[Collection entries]
BEGIN

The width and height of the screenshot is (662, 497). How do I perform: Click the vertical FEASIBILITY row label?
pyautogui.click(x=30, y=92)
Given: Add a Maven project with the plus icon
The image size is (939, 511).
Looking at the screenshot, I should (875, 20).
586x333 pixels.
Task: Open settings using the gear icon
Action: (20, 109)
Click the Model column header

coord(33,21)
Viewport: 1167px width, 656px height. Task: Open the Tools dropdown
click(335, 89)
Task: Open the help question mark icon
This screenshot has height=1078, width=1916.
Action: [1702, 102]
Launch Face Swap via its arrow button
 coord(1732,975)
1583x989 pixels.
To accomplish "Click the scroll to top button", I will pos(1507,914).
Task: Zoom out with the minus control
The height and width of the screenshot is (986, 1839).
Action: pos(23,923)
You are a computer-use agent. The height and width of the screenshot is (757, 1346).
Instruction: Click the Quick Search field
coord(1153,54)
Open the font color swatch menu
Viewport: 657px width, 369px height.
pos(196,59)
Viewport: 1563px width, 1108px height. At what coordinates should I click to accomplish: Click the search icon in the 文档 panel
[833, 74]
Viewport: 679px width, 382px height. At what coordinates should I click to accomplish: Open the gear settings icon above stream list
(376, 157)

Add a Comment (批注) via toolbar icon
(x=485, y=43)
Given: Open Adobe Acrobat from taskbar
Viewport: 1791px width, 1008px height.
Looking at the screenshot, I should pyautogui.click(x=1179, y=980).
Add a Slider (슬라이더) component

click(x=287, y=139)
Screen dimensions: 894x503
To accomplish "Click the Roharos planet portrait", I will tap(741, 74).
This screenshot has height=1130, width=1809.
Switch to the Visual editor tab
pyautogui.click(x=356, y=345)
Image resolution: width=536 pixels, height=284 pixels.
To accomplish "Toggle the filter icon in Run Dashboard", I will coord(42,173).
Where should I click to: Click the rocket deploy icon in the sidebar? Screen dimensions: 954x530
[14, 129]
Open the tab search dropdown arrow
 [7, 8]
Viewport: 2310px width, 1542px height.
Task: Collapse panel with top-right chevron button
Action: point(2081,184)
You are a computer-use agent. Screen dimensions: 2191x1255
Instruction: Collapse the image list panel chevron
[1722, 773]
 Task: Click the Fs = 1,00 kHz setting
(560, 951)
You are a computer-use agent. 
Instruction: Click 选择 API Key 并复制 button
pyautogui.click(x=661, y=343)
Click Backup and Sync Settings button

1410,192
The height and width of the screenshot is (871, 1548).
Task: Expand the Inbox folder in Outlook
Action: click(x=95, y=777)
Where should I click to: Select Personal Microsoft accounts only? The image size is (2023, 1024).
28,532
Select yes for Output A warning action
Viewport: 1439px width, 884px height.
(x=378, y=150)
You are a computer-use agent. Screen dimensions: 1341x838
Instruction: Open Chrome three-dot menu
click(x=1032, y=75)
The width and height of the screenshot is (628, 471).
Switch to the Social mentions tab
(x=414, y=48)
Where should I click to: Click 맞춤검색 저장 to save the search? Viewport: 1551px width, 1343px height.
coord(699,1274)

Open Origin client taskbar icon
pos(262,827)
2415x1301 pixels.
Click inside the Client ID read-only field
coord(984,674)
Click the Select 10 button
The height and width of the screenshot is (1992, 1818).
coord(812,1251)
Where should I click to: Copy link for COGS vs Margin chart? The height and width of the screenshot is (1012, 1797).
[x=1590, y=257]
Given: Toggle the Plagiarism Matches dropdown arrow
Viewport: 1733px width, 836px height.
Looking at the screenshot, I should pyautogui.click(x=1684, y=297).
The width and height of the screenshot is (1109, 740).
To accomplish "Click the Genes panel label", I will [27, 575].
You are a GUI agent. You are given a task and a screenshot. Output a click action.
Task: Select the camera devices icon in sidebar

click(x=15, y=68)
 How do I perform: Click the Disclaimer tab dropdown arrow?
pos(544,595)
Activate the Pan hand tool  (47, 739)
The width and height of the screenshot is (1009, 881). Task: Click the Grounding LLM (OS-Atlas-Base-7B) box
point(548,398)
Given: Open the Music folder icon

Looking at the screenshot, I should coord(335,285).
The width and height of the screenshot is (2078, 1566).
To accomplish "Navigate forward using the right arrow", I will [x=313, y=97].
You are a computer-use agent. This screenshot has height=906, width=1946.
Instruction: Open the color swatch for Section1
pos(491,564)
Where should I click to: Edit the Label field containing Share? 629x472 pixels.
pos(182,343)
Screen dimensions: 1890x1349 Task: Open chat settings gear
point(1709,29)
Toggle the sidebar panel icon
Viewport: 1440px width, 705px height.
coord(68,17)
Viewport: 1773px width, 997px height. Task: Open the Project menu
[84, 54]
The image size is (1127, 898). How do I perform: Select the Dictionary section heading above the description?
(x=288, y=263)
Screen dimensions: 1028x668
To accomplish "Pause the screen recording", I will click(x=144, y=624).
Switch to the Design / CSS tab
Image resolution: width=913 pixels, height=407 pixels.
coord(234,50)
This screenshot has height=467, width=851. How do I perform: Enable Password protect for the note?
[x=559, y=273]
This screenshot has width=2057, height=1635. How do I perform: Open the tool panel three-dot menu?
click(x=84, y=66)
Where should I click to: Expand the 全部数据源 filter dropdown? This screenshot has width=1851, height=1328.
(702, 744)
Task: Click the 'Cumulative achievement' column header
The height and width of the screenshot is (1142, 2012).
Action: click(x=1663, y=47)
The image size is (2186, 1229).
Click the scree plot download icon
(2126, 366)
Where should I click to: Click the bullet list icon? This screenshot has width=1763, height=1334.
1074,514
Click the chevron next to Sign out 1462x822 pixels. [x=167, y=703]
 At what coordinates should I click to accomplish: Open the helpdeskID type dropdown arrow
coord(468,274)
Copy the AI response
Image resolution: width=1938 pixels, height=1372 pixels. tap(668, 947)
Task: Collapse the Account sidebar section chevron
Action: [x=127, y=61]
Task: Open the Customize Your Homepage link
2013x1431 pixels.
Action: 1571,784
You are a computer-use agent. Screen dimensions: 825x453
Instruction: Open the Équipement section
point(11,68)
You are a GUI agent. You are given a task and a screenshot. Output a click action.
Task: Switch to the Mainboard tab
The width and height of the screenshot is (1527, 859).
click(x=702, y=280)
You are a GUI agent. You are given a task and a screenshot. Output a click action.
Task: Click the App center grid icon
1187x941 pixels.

END

What is expected: Above are some lines. Repeat exactly, and only, those from the line that has "Where should I click to: Expand" through the line that has "Click the chevron".

Solution:
Where should I click to: Expand the 全部数据源 filter dropdown? This screenshot has width=1851, height=1328.
(702, 744)
Task: Click the 'Cumulative achievement' column header
The height and width of the screenshot is (1142, 2012).
Action: click(x=1663, y=47)
The image size is (2186, 1229).
Click the scree plot download icon
(2126, 366)
Where should I click to: Click the bullet list icon? This screenshot has width=1763, height=1334.
1074,514
Click the chevron next to Sign out 1462x822 pixels. [x=167, y=703]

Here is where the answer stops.